Search code examples
pytorchpytorch-lightningattention-modelself-attentionvision-transformer

This code runs perfectly but I wonder what the parameter 'x' in my_forward function refers to


refering to the attention maps in VIT transformers example in: https://github.com/huggingface/pytorch-image-models/discussions/1232?sort=old

This code runs perfectly but I wonder what the parameter 'x' in my_forward function refers to. and How and where in the code the x value is passed to the function my_forward.

def my_forward(x):
        B, N, C = x.shape

        qkv = attn_obj.qkv(x).reshape(
            B, N, 3, attn_obj.num_heads, C // attn_obj.num_heads).permute(2, 0, 3, 1, 4)
        # make torchscript happy (cannot use tensor as tuple)
        q, k, v = qkv.unbind(0) 

Solution

  • This requires a little code inspection but you can easily find the implementation if you look in the right places.

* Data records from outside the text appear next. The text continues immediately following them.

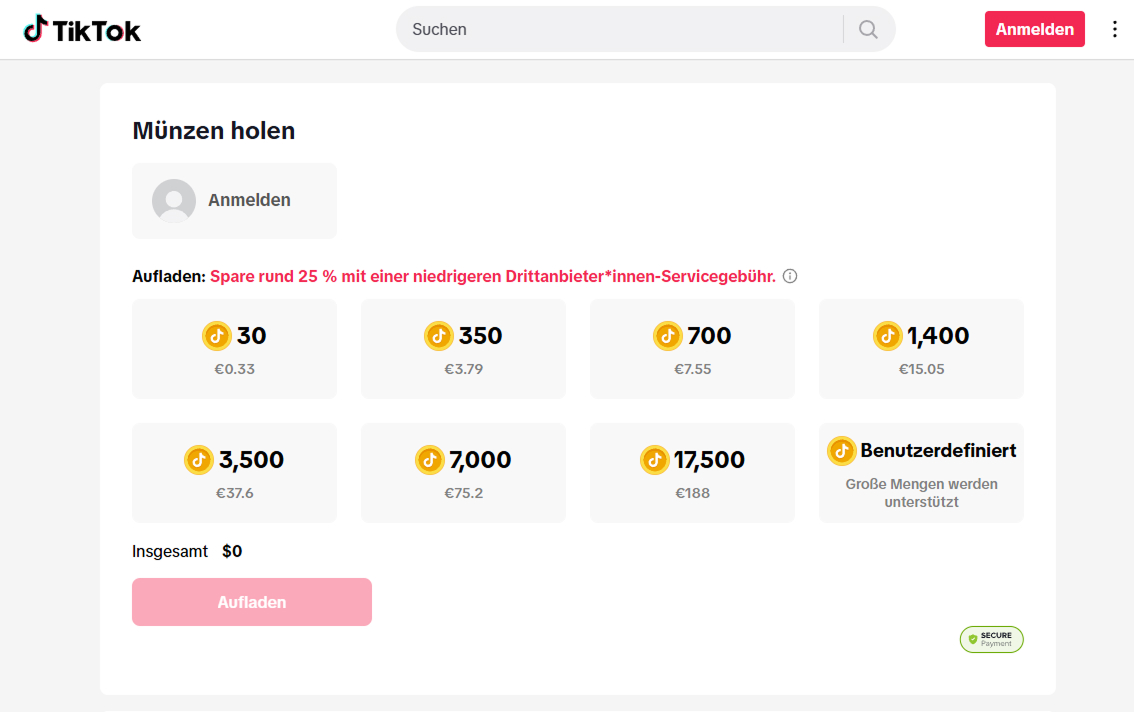Click the coin icon in the Benutzerdefiniert tile

pos(840,450)
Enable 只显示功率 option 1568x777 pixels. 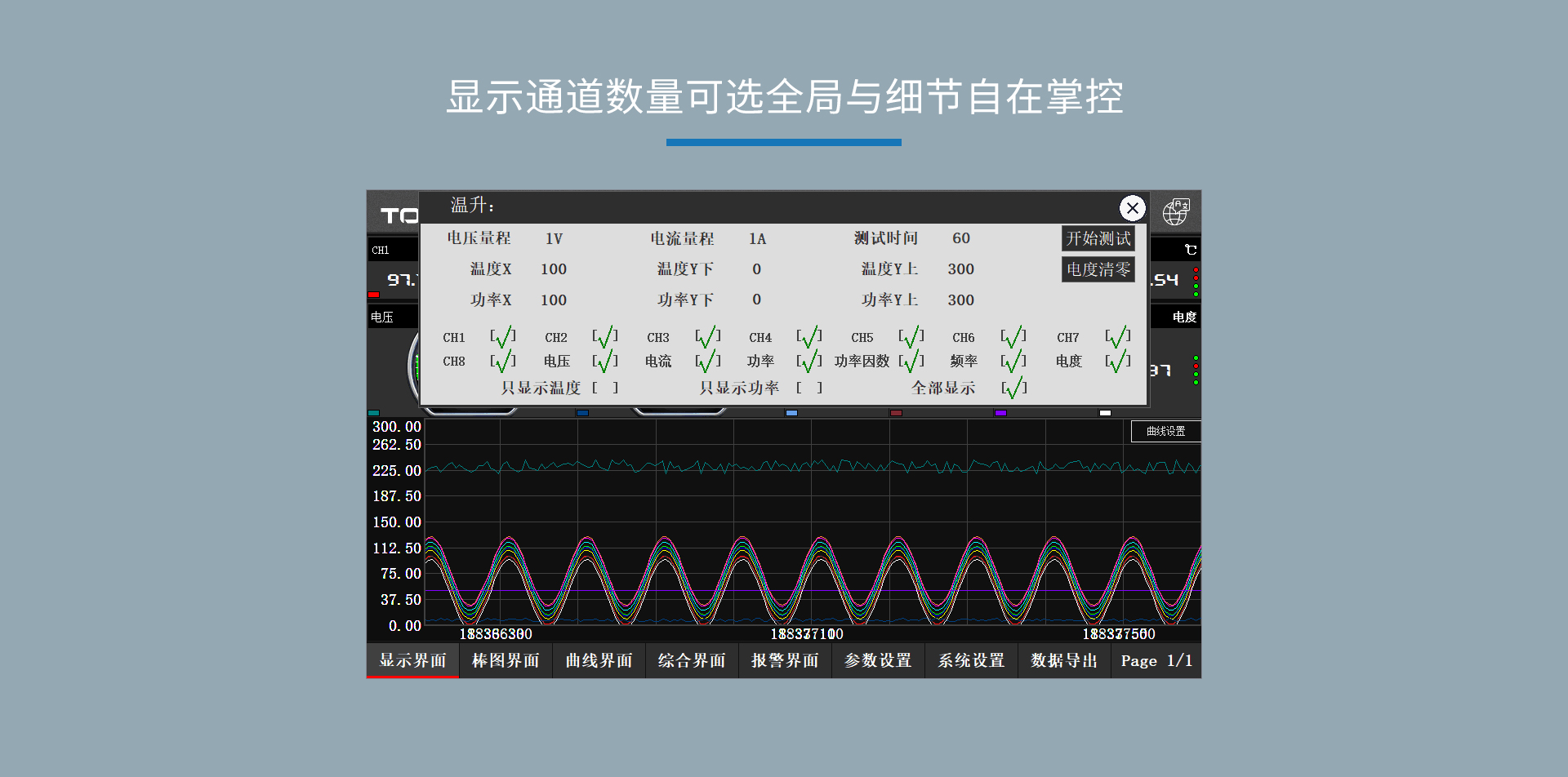809,388
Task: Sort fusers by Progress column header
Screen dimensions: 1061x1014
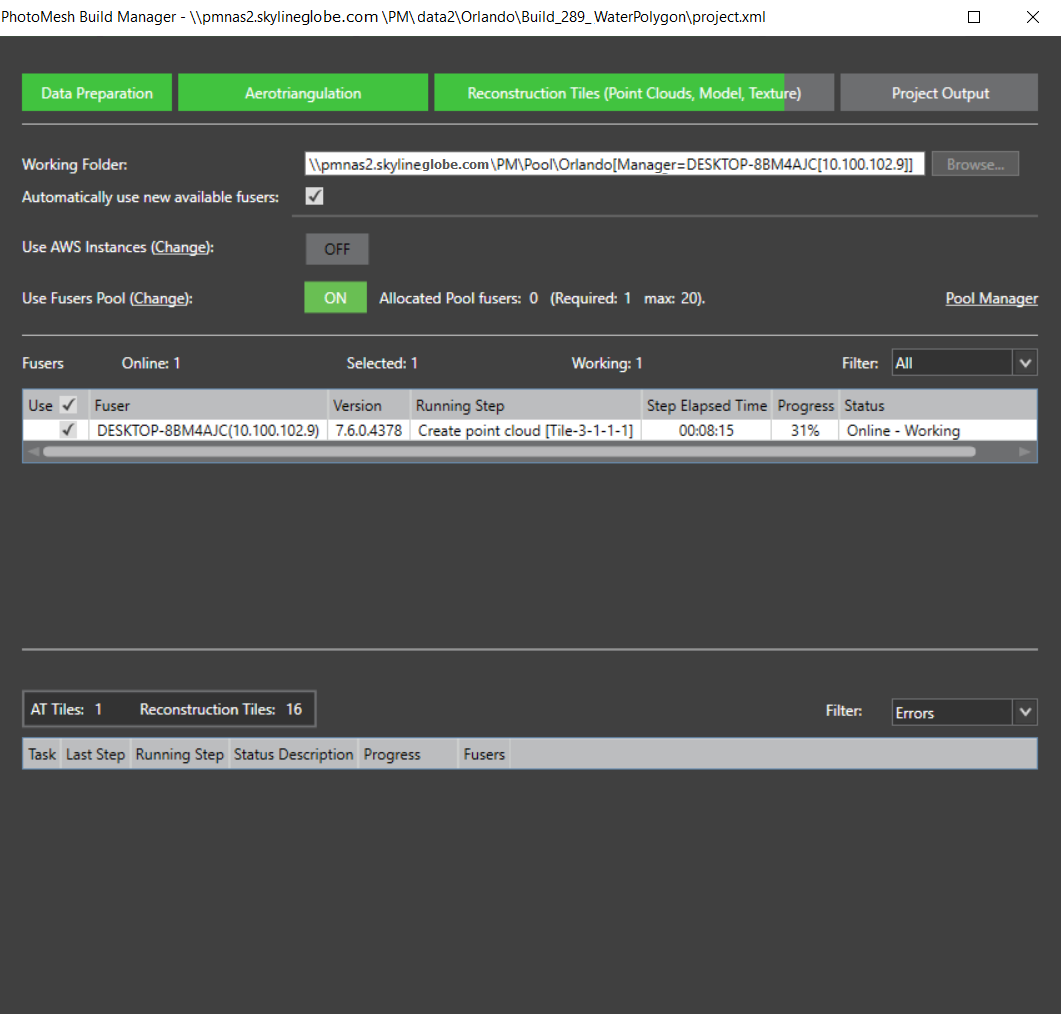Action: (805, 405)
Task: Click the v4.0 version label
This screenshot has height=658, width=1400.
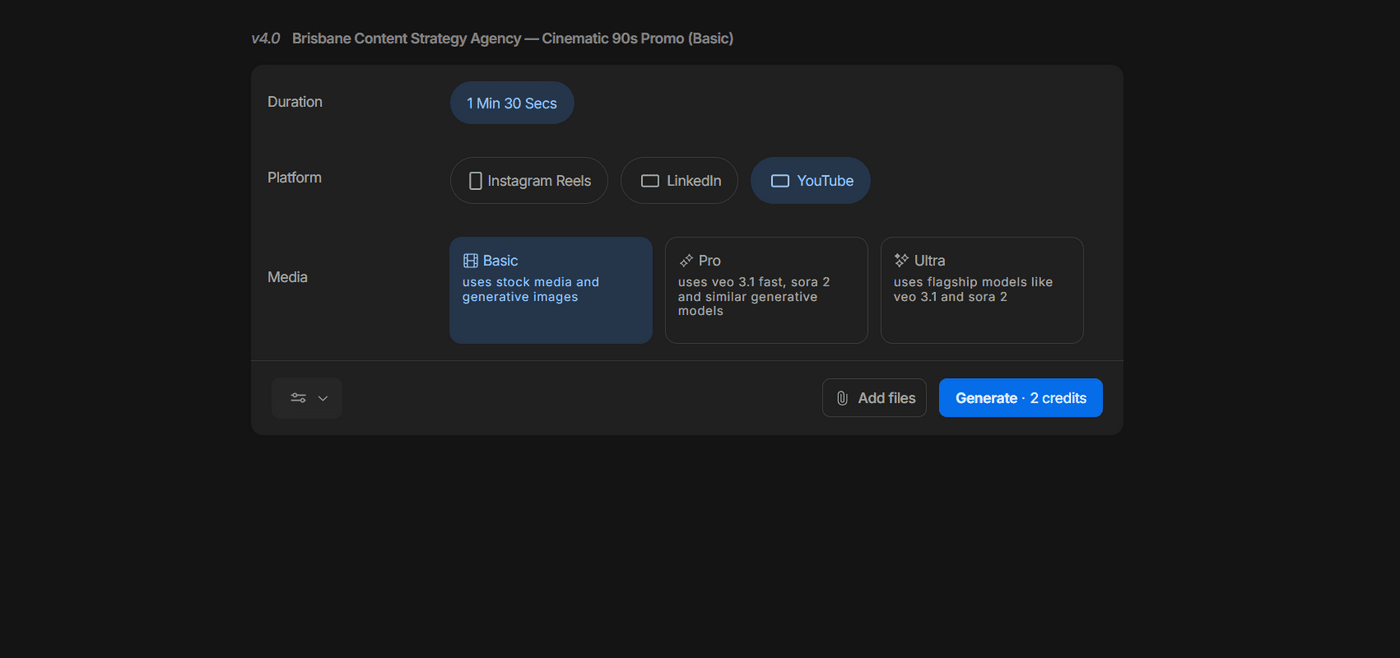Action: pyautogui.click(x=265, y=39)
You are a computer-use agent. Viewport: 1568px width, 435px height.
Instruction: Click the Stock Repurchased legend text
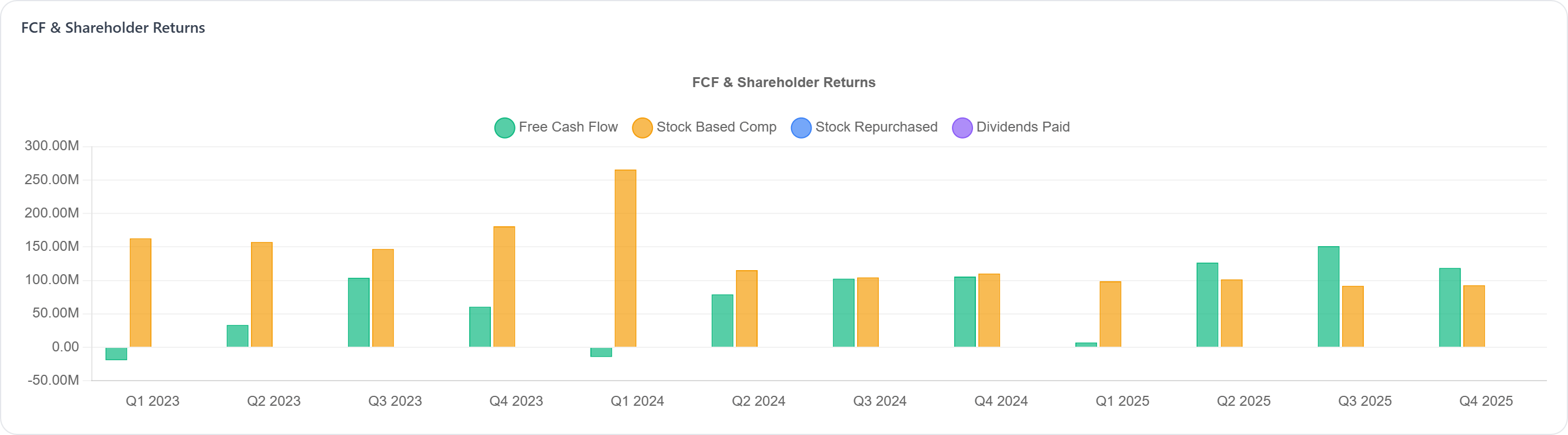tap(876, 127)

Let us start with your snippet.

    • The my_forward_wrapper function is a function generator that defines my_forward and returns it. This implementation is overwriting the implementation of the last block attention layer blocks[-1].attn of the loaded model "deit_small_distilled_patch16_224".

      model.blocks[-1].attn.forward = my_forward_wrapper(model.blocks[-1].attn)
      
    • What the x corresponds to is the output of the previous block. To understand, you can dive into the source code of timm. The model loaded in the script is deit_small_distilled_patch16_224 which returns a VisionTransformerDistilled instance. The blocks are defined in the VisionTransformer class. There are n=depth blocks defined sequentially. The default block definition is given by Block in which attn is implemented by Attention, the details are given here:

      def forward(self, x: torch.Tensor) -> torch.Tensor:
          B, N, C = x.shape
          qkv = self.qkv(x) \
                    .reshape(B, N, 3, self.num_heads, self.head_dim) \
                    .permute(2, 0, 3, 1, 4)
          q, k, v = qkv.unbind(0)
          q, k = self.q_norm(q), self.k_norm(k)
      
          if self.fused_attn:
              x = F.scaled_dot_product_attention(
                  q, k, v,
                  dropout_p=self.attn_drop.p if self.training else 0.,
              )
          else:
              q = q * self.scale
              attn = q @ k.transpose(-2, -1)
              attn = attn.softmax(dim=-1)
              attn = self.attn_drop(attn)
              x = attn @ v
      
          x = x.transpose(1, 2).reshape(B, N, C)
          x = self.proj(x)
          x = self.proj_drop(x)
          return x
      

      While the implementation - that you provided - overwriting it is:

      def my_forward(x):
          B, N, C = x.shape
          qkv = attn_obj.qkv(x) \
                  .reshape(B, N, 3, attn_obj.num_heads, C // attn_obj.num_heads) \
                  .permute(2, 0, 3, 1, 4)
          q, k, v = qkv.unbind(0)
      
          attn = (q @ k.transpose(-2, -1)) * attn_obj.scale
          attn = attn.softmax(dim=-1)
          attn = attn_obj.attn_drop(attn)
          attn_obj.attn_map = attn
          attn_obj.cls_attn_map = attn[:, :, 0, 2:]
      
          x = (attn @ v).transpose(1, 2).reshape(B, N, C)
          x = attn_obj.proj(x)
          x = attn_obj.proj_drop(x)
          return x
      

      The idea is that the attention map is being cached as an attribute to the attention layer with attn_obj.attn_map = attn, such that it can be inspected after inference.